## Exercice proposé a:
Réécrivez l'ensemble des enregistrements en remplaçant "side menu" par "navigation panel", sans rien modifier d'autre. Laissez les images de côté dans votre réponse.

La libre circulation des marchandises et des capitaux

Le principe de libre circulation des marchandises et des capitaux dans l’Union Européenne

La libre circulation des marchandises et la libre circulation des capitaux sont deux autres principes fondamentaux de l’Union européenne, en plus de la libre circulation des personnes et de la liberté d’établissement.

La libre circulation des marchandises, établie à l’article 28 du Traité sur le fonctionnement de l’Union européenne (TFUE), garantit le droit des marchandises produites dans un État membre de circuler librement sur le marché intérieur de l’UE, sans restrictions ni discriminations. Cela signifie qu’il ne doit pas y avoir de droits de douane, de quotas d’importation ou d’autres obstacles non tarifaires entravant le commerce entre les États membres de l’UE. Les marchandises doivent être traitées de manière équivalente, quel que soit leur pays d’origine au sein de l’UE.

La libre circulation des capitaux, inscrite à l’article 63 du TFUE, garantit la liberté des mouvements de capitaux entre les États membres de l’UE. Cela comprend les investissements directs, les investissements en portefeuille, les transferts de fonds, les opérations financières et autres mouvements de capitaux. Les États membres ne peuvent pas imposer de restrictions injustifiées aux mouvements de capitaux, tels que des contrôles des changes ou des limitations sur les investissements transfrontaliers.

## Entrée:
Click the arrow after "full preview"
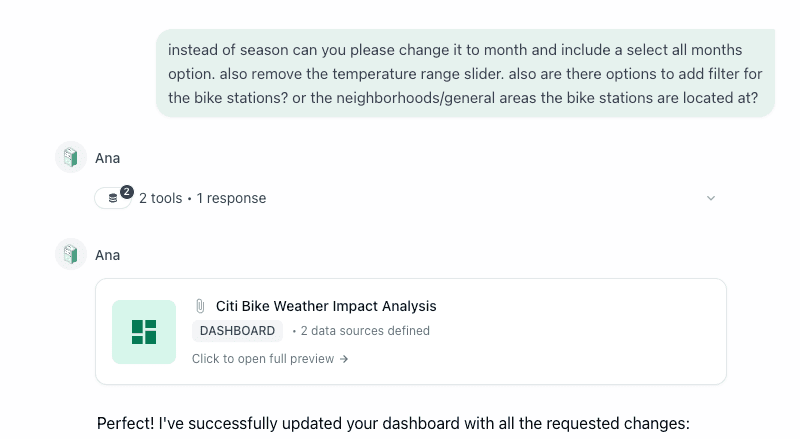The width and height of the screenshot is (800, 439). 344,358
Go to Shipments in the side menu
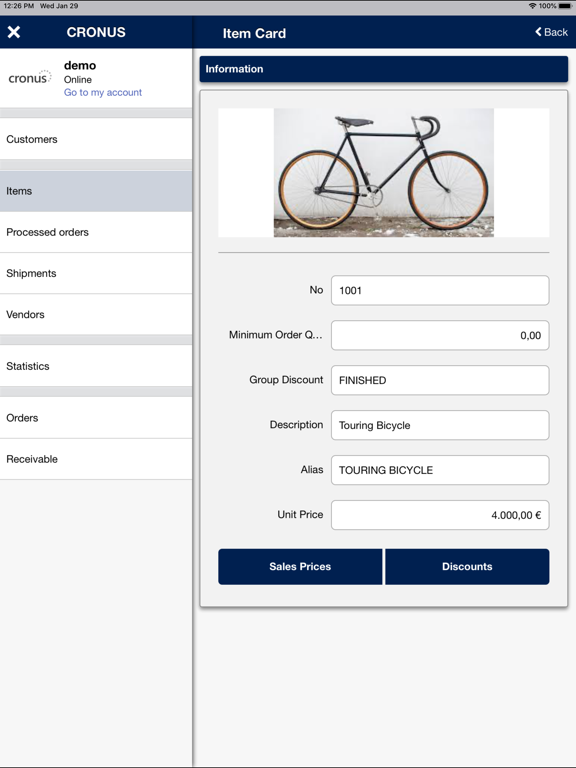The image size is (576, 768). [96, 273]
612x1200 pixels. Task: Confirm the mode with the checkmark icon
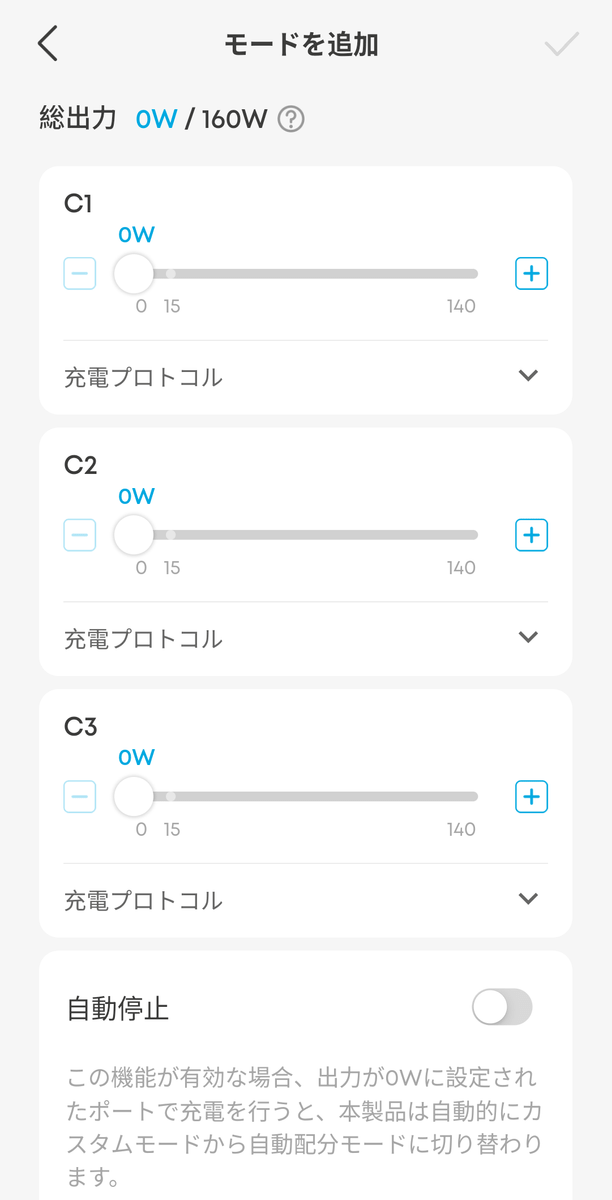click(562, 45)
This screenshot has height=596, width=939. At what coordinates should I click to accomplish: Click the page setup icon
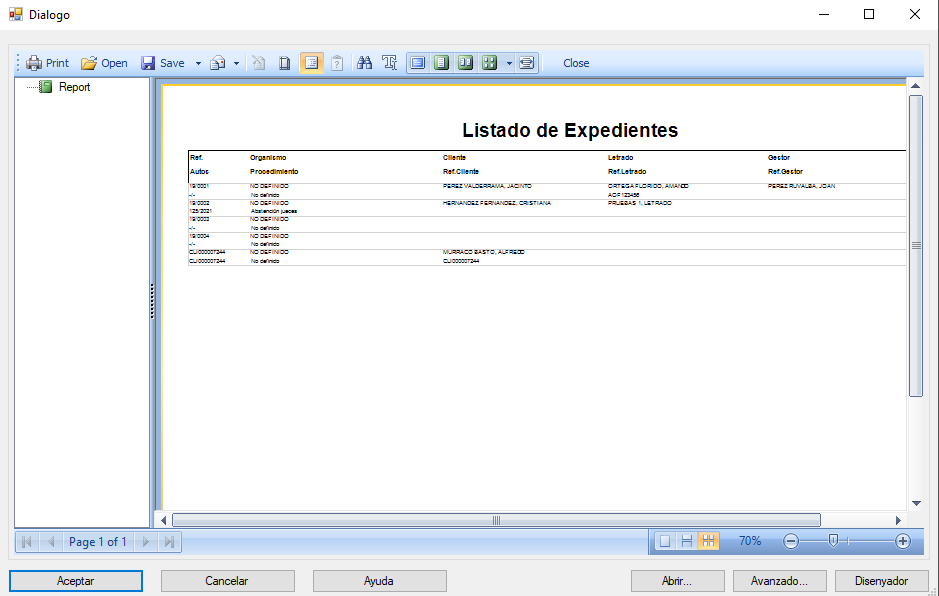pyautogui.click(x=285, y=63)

## Exercice proposé b:
Recopiez mot pour mot le texte sur la libre circulation des marchandises et des capitaux, en entier.

## Résultat a:
Click the arrow after "full preview"
The width and height of the screenshot is (800, 439). 344,358
Go to Shipments in the navigation panel
The image size is (576, 768). [96, 273]
612x1200 pixels. Task: Confirm the mode with the checkmark icon
click(562, 45)
This screenshot has height=596, width=939. At what coordinates should I click to accomplish: Click the page setup icon
pyautogui.click(x=285, y=63)

## Résultat b:
La libre circulation des marchandises et des capitaux

Le principe de libre circulation des marchandises et des capitaux dans l’Union Européenne

La libre circulation des marchandises et la libre circulation des capitaux sont deux autres principes fondamentaux de l’Union européenne, en plus de la libre circulation des personnes et de la liberté d’établissement.

La libre circulation des marchandises, établie à l’article 28 du Traité sur le fonctionnement de l’Union européenne (TFUE), garantit le droit des marchandises produites dans un État membre de circuler librement sur le marché intérieur de l’UE, sans restrictions ni discriminations. Cela signifie qu’il ne doit pas y avoir de droits de douane, de quotas d’importation ou d’autres obstacles non tarifaires entravant le commerce entre les États membres de l’UE. Les marchandises doivent être traitées de manière équivalente, quel que soit leur pays d’origine au sein de l’UE.

La libre circulation des capitaux, inscrite à l’article 63 du TFUE, garantit la liberté des mouvements de capitaux entre les États membres de l’UE. Cela comprend les investissements directs, les investissements en portefeuille, les transferts de fonds, les opérations financières et autres mouvements de capitaux. Les États membres ne peuvent pas imposer de restrictions injustifiées aux mouvements de capitaux, tels que des contrôles des changes ou des limitations sur les investissements transfrontaliers.